Nous devons de la reconnaissance à Paul VI car, tout en respectant chaque parcelle de vérité contenue dans les diverses opinions humaines, il a conservé en même temps le providentiel équilibre du timonier du navire (14). L'Eglise qui m'a été confiée presque immédiatement après lui à travers Jean-Paul Ier n'est certainement pas exempte de difficultés et de tensions internes. Mais en même temps elle est intérieurement mieux prémunie contre les excès de l'autocritique: on pourrait dire qu'elle est plus critique en face des diverses critiques inconsidérées, plus résistante devant les différentes "nouveautés", plus mûre dans l'esprit de discernement, plus apte à tirer de son trésor éternel "du neuf et du vieux" (15), plus centrée sur son propre mystère et, grâce à tout cela, plus disponible pour la mission de salut de tous: Dieu "veut que tous les hommes soient sauvés et parviennent à la connaissance de la vérité" (16).

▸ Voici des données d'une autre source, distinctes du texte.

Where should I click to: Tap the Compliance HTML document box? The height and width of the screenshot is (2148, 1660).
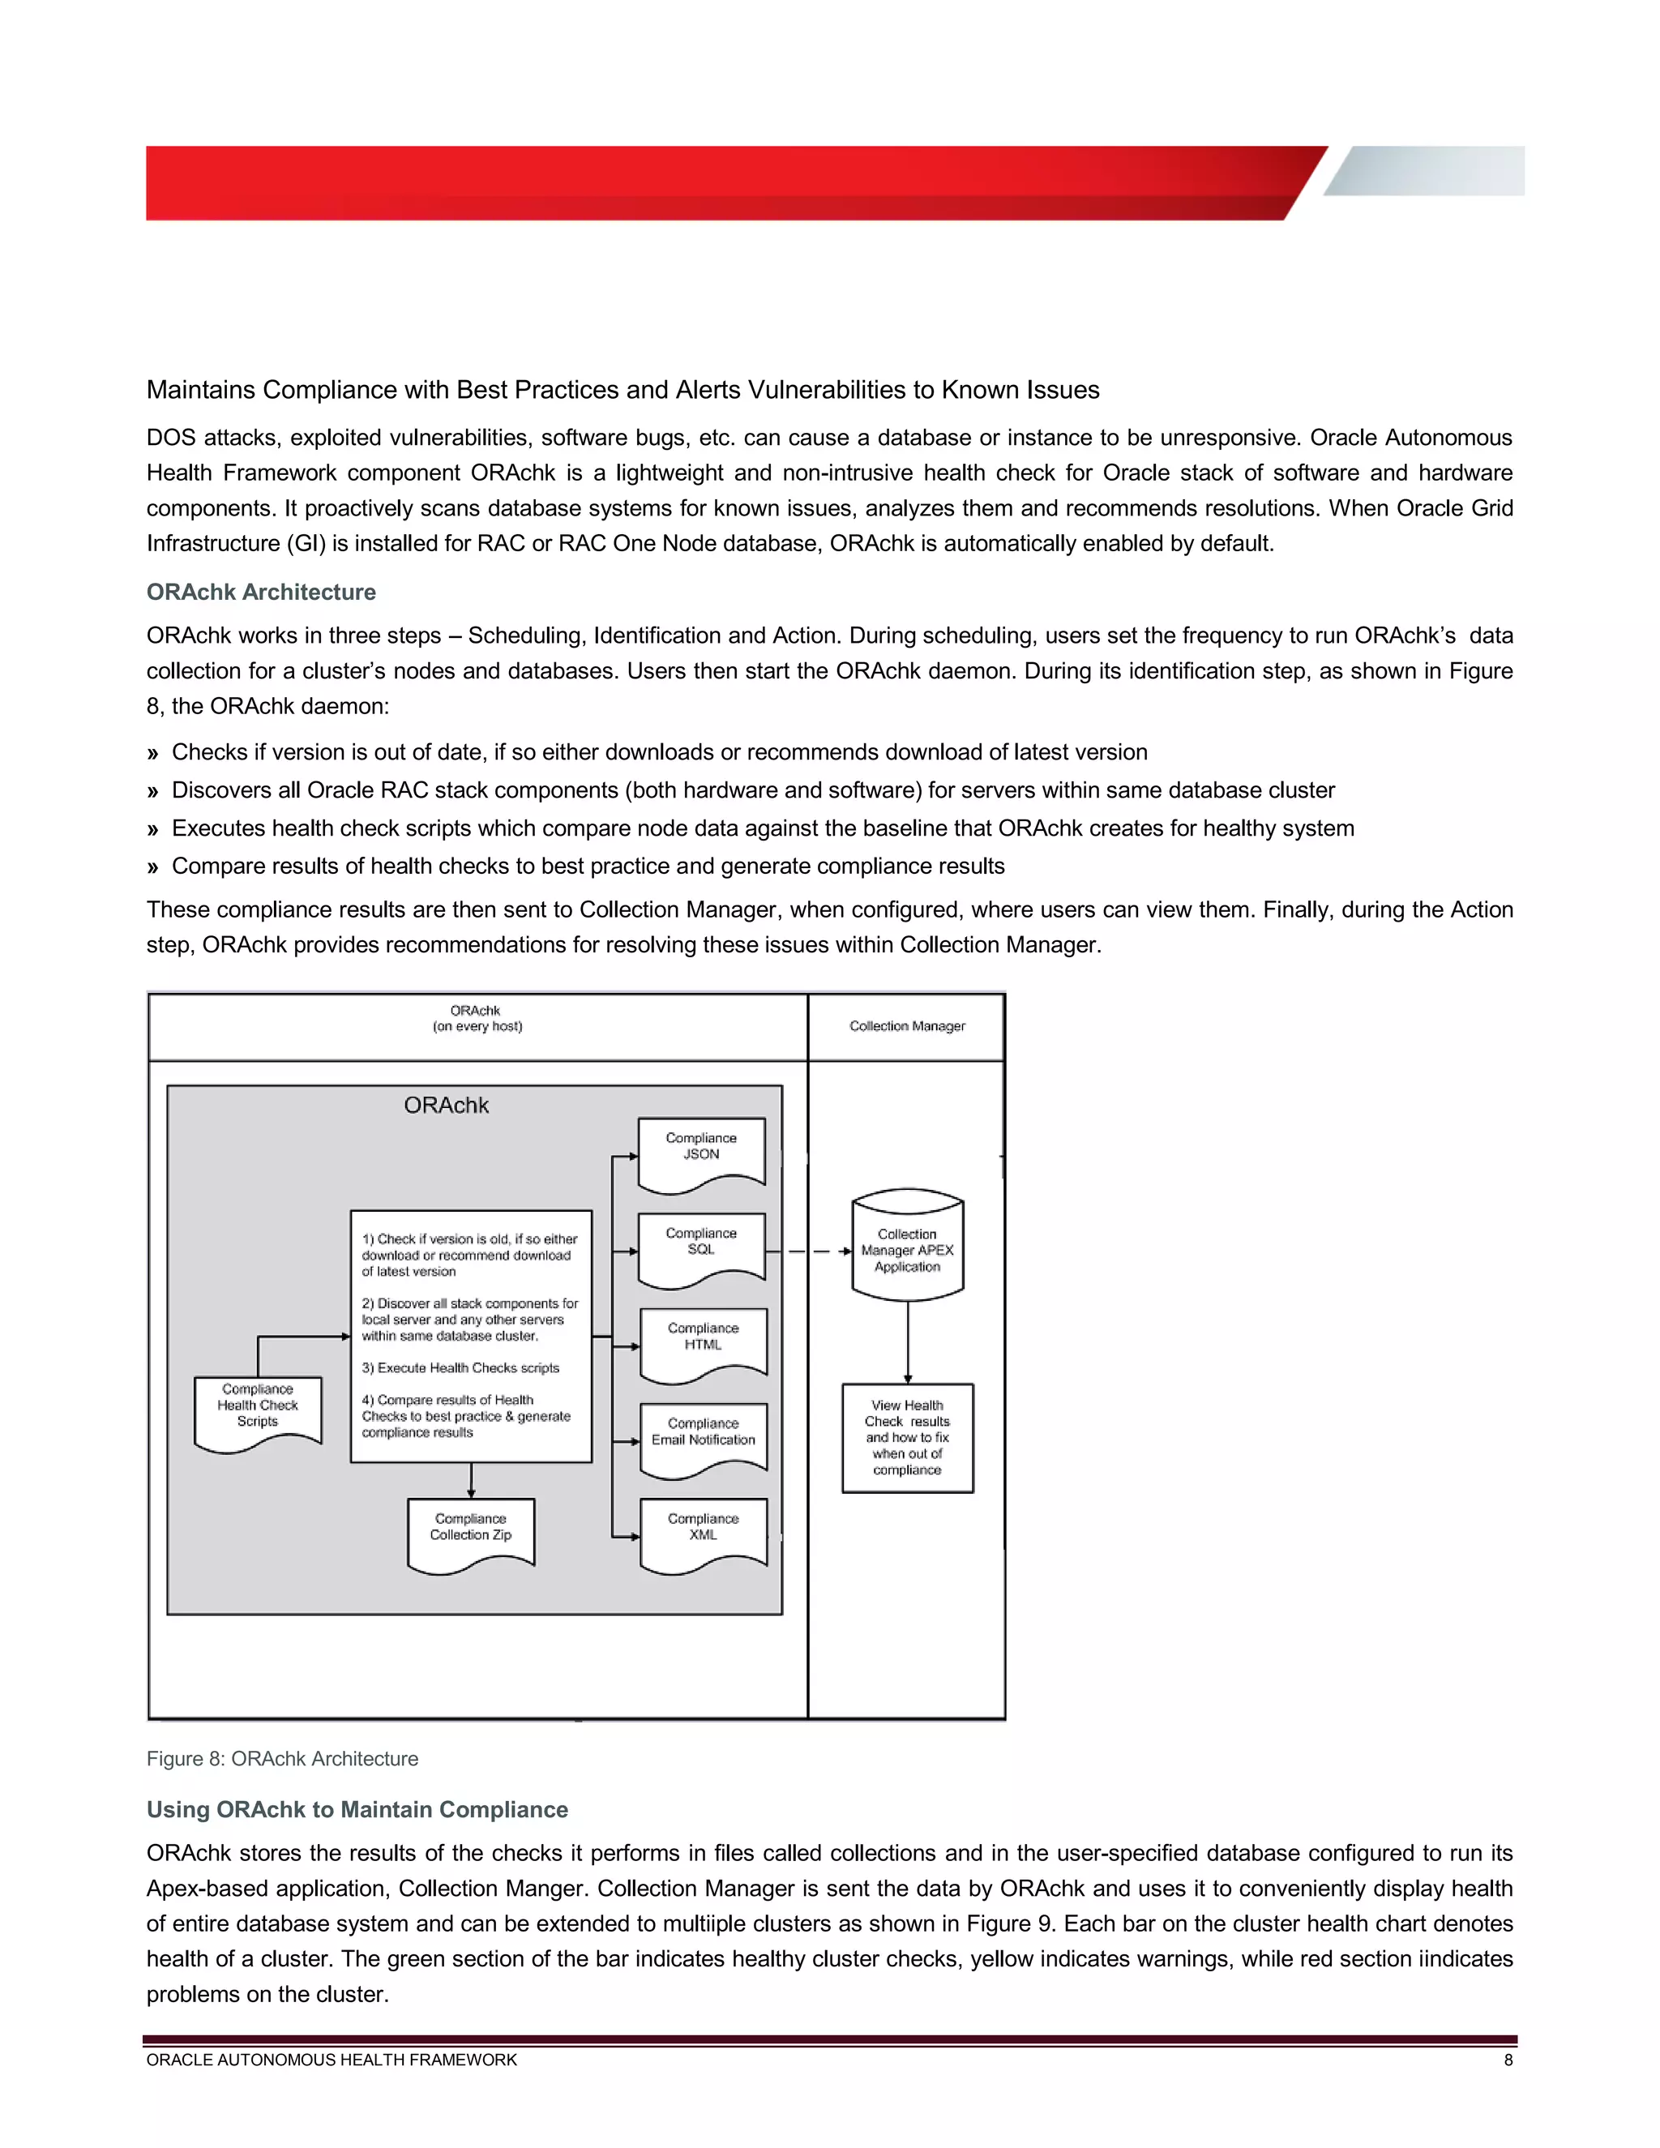click(x=703, y=1341)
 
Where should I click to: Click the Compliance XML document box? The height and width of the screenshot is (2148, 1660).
click(x=703, y=1531)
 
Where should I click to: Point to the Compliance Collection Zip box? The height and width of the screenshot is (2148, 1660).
click(x=471, y=1531)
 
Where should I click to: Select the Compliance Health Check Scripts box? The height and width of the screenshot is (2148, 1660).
click(x=258, y=1410)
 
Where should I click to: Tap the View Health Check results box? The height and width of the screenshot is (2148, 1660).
click(x=907, y=1437)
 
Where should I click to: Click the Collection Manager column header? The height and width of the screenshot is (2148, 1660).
click(x=907, y=1026)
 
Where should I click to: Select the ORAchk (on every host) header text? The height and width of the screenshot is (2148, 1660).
click(x=477, y=1018)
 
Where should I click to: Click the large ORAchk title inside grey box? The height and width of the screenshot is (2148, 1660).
click(x=447, y=1106)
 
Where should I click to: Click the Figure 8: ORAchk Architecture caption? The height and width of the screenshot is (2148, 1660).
click(x=282, y=1759)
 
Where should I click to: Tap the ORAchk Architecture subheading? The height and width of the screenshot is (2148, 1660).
click(x=262, y=592)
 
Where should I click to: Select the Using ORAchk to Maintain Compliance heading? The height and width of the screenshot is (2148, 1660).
click(x=357, y=1810)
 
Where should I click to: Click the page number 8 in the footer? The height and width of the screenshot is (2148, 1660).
click(x=1508, y=2060)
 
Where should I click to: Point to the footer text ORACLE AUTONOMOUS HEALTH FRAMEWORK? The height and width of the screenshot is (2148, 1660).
click(x=332, y=2060)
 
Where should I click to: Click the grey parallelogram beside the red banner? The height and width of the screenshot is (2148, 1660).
click(x=1426, y=171)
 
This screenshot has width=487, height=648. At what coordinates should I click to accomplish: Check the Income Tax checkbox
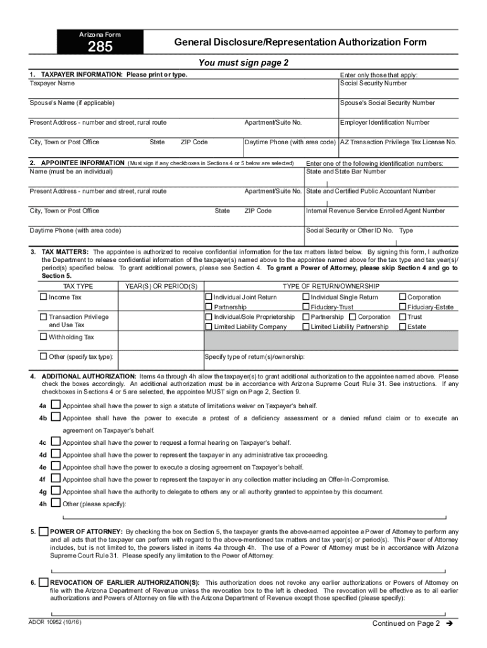point(44,297)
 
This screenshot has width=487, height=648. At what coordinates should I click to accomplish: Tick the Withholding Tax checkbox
point(44,337)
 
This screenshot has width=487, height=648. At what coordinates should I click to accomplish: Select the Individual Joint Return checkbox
point(209,297)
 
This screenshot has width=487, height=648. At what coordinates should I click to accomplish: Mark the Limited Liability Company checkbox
point(209,327)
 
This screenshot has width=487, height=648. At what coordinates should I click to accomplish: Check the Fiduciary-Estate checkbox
point(402,307)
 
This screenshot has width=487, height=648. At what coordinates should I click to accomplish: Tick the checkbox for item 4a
point(56,405)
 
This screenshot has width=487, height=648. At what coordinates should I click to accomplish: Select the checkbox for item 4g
point(56,491)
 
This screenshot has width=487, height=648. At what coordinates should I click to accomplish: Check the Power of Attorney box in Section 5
point(43,531)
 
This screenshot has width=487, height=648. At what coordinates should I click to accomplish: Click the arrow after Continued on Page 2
point(450,623)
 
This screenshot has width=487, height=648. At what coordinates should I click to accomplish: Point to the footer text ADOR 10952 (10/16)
point(55,621)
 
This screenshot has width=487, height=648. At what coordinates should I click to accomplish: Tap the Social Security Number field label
point(373,83)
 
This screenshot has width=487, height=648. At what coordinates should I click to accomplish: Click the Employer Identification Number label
point(385,122)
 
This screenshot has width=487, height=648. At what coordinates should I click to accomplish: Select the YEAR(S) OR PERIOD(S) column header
point(161,286)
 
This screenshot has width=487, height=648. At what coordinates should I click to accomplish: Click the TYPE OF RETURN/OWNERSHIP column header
point(331,286)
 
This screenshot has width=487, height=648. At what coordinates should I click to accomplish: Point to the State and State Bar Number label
point(345,171)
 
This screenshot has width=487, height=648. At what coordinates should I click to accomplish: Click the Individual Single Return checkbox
point(306,297)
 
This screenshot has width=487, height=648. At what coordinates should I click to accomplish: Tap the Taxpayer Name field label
point(52,83)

14- Il faut rappeler ici les principaux documents du pontificat de Paul VI, dont il a lui-même cité quelques-uns dans l'homélie prononcée au cours de la messe qu'il célébra en la solennité des saints Apôtres Pierre et Paul de 1978 : Encyclique Ecclesiam suam: AAS 56 (1964) 609-659; Lettre Invetigabiles divitias Christi : AAS 57 (1965) 298-301; Encyclique Mysterium fidei : AAS 57 (1965) 753-774; Encyclique Sacerdotalis caelibatus : AAS 59 (1967) 657-697; Sollemnis Professio Fidei : AAS 60 (1968) 433-445 ; Encyclique Humanae vitae : AAS 60 (1968) 481-503 ; Exhortation apostolique Evangelica testificatio : AAS 63 (1971) 497-535 ; Exhortation apostolique Paterna cum benevolentia : AAS 67 (1975) 5-23 ; Exhortation apostolique Gaudete in Domino : AAS 67 (1975) 289-322 ; Exhortation apostolique Evangelii nuntiandi : AAS 68 (1976) 5-76.
15- Mt 13,52
16- 1Tm 2,4

Collégialité et apostolat

5

L'Eglise d'aujourd'hui est, contre toute apparence, plus unie dans la communion de service et dans la conscience de l'apostolat. Cette union découle du principe de collégialité, rappelé par le Concile Vatican II, dont le Christ lui-même a doté le Collège apostolique des Douze avec Pierre comme chef, et qu'il renouvelle continuellement pour le Collège des Evêques; celui-ci croît sans cesse sur toute la terre, en restant uni au Successeur de Pierre et sous sa conduite. Le Concile ne s'est pas contenté de rappeler ce principe de collégialité des Evêques; il lui a donné une très grande vitalité, notamment en souhaitant l'institution d'un organisme permanent, que Paul VI a établi en instaurant le Synode des Evêques dont l'activité a donné une nouvelle dimension à son pontificat et s'est même reflétée clairement dès les premiers jours sur le pontificat de Jean-Paul Ier et sur celui de son indigne Successeur.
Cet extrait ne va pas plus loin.